Islamabad Chamber of Commerce and Industry (ICCI) has established its Standing Committee on Health Industry Advancement and appointed Yasir Khan Niazi, healthcare strategist and Group CEO of GAK HealthCare International, as its Chairman in a strategic initiative aimed at positioning healthcare as a core driver of Pakistan’s economic transformation. The move signals a structural redefinition of healthcare, not only as a social service, but as a high-value economic sector with direct linkages to trade, exports, foreign exchange generation, investment inflows, and employment creation.
ICCI President Sardar Tahir Mehmood congratulated Yasir Khan Niazi on his appointment and stated that his leadership and deep understanding of healthcare economics make him well-suited to guide this transformation at a national level. The initiative comes at a time when global economic indicators highlight the expanding scale of opportunity within healthcare-linked industries.

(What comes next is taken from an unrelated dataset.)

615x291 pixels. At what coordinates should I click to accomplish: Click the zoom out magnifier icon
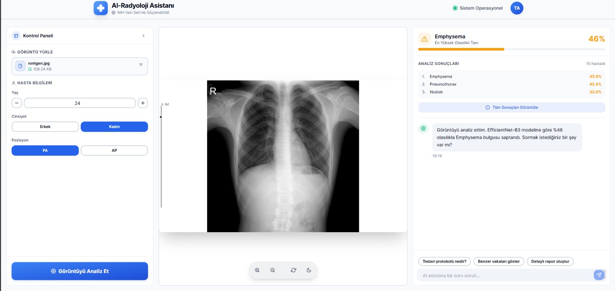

The global healthcare economy, covering clinical services, pharmaceuticals, medical devices, digital health, and healthcare financing, is valued at approximately USD 9 trillion, according to World Bank/Global Health Expenditure Database & industry consolidated estimates, 2024–2025. Within this global context, Pakistan’s healthcare sector remains structurally underdeveloped, yet strategically positioned due to its demographic potential, regional connectivity, and emerging digital ecosystem.
Upon assuming leadership of the committee, Yasir Khan Niazi outlined a comprehensive framework to reposition healthcare as an integrated economic ecosystem rather than a fragmented service delivery sector. This ecosystem brings together medical education and professional training, clinical care systems, pharmaceutical manufacturing and distribution, digital health platforms, AI-enabled diagnostics, healthcare retail supply chains, and structured financing mechanisms.
He highlighted that Pakistan’s growing IT and digital services export capacity provides a strong foundation for telemedicine, hospital information systems, AI-driven diagnostics, and data-enabled healthcare delivery models that can serve both domestic and international markets. He further noted that the committee’s strategy is anchored in the scale of global healthcare and allied markets.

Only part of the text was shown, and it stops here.